• Lista de tareas:
A: En el texto sobre la existencia del demonio, ¿en qué año se celebró el Concilio de Braga?
B: Sigue escribiendo el texto sobre la existencia del demonio a partir de su última oración.

Entre los comentarios a mi artículo “La Moralidad de la Homosexualidad”, ha habido uno que me ha dado pie a escribir este artículo. Dice así: “Menos mal que ya ni los curas católicos creen en el demonio, estamos en el siglo XXI, si no, cuántas veces se le achacaría al pobrecito y simpático rojo cornudo, de obsesionar, tentar, influir o hasta de poseer al incauto homo tal como creen algunos estridentes evangélicos”.
Pues mire Vd., yo creo que el demonio existe, no sólo como cura, sino como católico y hasta como persona que trata de tener sentido común. Me explico.
Ya el Concilio de Braga, en Portugal en el 561, nos habla del demonio como un ángel creado por Dios y que fue primero bueno, con lo cual es claro que está en una categoría inferior y distinta a la de Dios. Más importante por ser Concilio Ecuménico es el IV Concilio de Letrán que dice: “porque el diablo y demás demonios, por Dios ciertamente fueron creados buenos por naturaleza; mas ellos, por sí mismos, se hicieron malos. El hombre, empero, pecó por sugestión del diablo”(Denzinger 428; DS 800).
También el Catecismo de la Iglesia Católica se refiere a él (números. 391 a 401 y otros): la Escritura habla de un pecado de estos ángeles (cf. 2 Pedro 2,4), al rechazar radical e irrevocablemente a Dios y a su Reino, de Amor, Verdad, Vida, Justicia, Paz, Santidad y Gracia. Actúa en el mundo por odio contra Dios, y su acción causa graves daños de naturaleza espiritual e incluso física, pero, aún siendo poderoso, lo es menos que Dios, porque no deja de ser una criatura. Es cierto que ha logrado seducir al hombre y que el mundo está lleno de pecado, pero “donde abundó el pecado sobreabundó la gracia” (Romanos 5,20). En la guerra entre el bien y el mal, la batalla decisiva se ha librado y ganado, gracias a la Pasión, Muerte y Resurrección de Cristo, pero la lucha aún no ha terminado, porque el Reino de Dios está ya entre nosotros, pero todavía, como decimos en Teología, aún no ha llegado a su plenitud.

Entradas de datos recopiladas
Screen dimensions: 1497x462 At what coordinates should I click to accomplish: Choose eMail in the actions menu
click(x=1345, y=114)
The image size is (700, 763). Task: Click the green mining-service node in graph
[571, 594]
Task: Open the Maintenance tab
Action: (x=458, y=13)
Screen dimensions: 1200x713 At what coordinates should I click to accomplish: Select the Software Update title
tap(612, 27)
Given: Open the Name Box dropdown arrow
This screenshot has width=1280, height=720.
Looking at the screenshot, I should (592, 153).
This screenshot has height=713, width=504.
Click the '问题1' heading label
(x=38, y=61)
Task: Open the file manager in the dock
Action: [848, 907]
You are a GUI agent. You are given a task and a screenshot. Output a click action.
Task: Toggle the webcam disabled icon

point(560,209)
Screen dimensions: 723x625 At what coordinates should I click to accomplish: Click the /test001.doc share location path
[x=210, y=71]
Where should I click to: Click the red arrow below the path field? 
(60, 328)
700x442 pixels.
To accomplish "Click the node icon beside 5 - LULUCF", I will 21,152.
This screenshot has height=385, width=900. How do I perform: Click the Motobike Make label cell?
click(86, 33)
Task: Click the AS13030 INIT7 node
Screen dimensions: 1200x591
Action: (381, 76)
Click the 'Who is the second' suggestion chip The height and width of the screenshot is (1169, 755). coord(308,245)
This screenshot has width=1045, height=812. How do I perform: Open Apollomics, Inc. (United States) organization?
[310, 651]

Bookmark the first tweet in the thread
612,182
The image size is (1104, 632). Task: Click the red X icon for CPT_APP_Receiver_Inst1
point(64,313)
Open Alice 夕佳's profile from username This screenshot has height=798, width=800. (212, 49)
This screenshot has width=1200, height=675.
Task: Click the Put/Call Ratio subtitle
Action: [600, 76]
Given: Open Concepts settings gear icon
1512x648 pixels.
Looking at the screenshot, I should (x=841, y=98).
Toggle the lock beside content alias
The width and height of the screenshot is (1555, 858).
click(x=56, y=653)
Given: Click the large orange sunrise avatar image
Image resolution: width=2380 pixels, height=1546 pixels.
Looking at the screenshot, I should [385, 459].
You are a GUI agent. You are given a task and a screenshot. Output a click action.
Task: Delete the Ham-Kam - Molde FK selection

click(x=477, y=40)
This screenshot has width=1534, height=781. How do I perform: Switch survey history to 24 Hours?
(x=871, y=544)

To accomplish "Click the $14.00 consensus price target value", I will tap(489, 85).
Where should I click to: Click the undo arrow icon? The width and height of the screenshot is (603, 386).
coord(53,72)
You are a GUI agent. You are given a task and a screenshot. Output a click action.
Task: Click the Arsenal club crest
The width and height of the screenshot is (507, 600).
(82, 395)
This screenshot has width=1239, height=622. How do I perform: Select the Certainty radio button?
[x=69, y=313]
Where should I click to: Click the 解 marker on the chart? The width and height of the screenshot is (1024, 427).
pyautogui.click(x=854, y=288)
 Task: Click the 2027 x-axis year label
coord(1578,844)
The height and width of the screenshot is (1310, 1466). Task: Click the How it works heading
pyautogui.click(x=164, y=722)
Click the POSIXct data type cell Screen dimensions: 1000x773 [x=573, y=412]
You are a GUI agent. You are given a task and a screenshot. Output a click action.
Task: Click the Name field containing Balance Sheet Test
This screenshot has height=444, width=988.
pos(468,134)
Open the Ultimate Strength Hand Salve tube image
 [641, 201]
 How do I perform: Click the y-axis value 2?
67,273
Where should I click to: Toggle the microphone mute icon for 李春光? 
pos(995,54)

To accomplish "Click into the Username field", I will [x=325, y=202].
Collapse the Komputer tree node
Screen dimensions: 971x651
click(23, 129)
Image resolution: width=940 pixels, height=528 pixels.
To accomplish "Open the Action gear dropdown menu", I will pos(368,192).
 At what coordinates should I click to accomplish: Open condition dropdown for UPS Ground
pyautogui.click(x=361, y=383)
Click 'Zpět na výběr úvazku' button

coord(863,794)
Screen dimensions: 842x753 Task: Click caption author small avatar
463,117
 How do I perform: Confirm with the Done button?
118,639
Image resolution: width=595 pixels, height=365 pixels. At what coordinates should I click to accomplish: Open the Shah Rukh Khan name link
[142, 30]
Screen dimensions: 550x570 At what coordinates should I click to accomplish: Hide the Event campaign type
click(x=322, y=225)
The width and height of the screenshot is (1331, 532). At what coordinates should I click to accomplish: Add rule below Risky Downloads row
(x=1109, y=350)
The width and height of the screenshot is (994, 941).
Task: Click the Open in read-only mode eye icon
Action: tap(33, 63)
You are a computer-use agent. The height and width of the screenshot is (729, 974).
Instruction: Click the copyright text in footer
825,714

• Respuestas:
A: En el 561.

B:
Desde luego lo que no creo en modo alguno, que el demonio sea como dice el autor del comentario que ha dado pie a este artículo “un pobrecito y simpático rojo cornudo”. Es terrible lo que puede hacer de ti, si te dejas llevar por él. Siempre me ha impactado el caso de Heinrich Himmler, el ministro de Policía de Hitler. Era un hombre sensible, que no soportaba la vista de la sangre. Cuando vino a España, en 1940, vio una corrida y no le gustó porque era un espectáculo demasiado sangriento. La única vez que vio un fusilamiento se desmayó. Y sin embargo es uno de los grandes asesinos de la Historia. Recuerdo la impresión que me hizo mi primera visita a Matthausen. Era un día frío y lluvioso, a pesar de ser Agosto. Cuando bajé por la escalera de la muerte, no pude por menos de pensar que aquello había sido el reino del poder de las tinieblas, la misma sensación que tuve cuando vi las imágenes del zulo de Ortega Lara o los reportajes con cámara oculta sobre nuestros, me niego a llamarles clínicas, centros abortivos. Es el Mal en estado puro lo que está allí presente.
Sobre él y yo en concreto, no puedo por menos de recordar 1 P 5, 8: “Estad alerta y velad, que vuestro adversario el diablo, como león rugiente, anda rondando y busca a quien devorar”. Pero la imagen que tengo de él es la de un perro rabioso encadenado por la victoria de Cristo sobre él. No puede hacerme nada importante, si no me pongo a su alcance, y si alguna vez hago demasiado el bobo y me alcanza, para eso está el sacramento de la Penitencia, para curar en mí las heridas del pecado, reconciliarme con Dios, y volver a poner en marcha con nuevos bríos la vida espiritual. Y ya que he hecho una referencia al sacramento de la Penitencia, recuerdo que, aunque su fin principal es perdonar los pecados graves, también la confesión de devoción tiene un gran valor y es una inestimable ayuda en mi caminar hacia Dios, por las gracias que me concede y porque además, incluso humanamente, cuatro ojos ven más que dos.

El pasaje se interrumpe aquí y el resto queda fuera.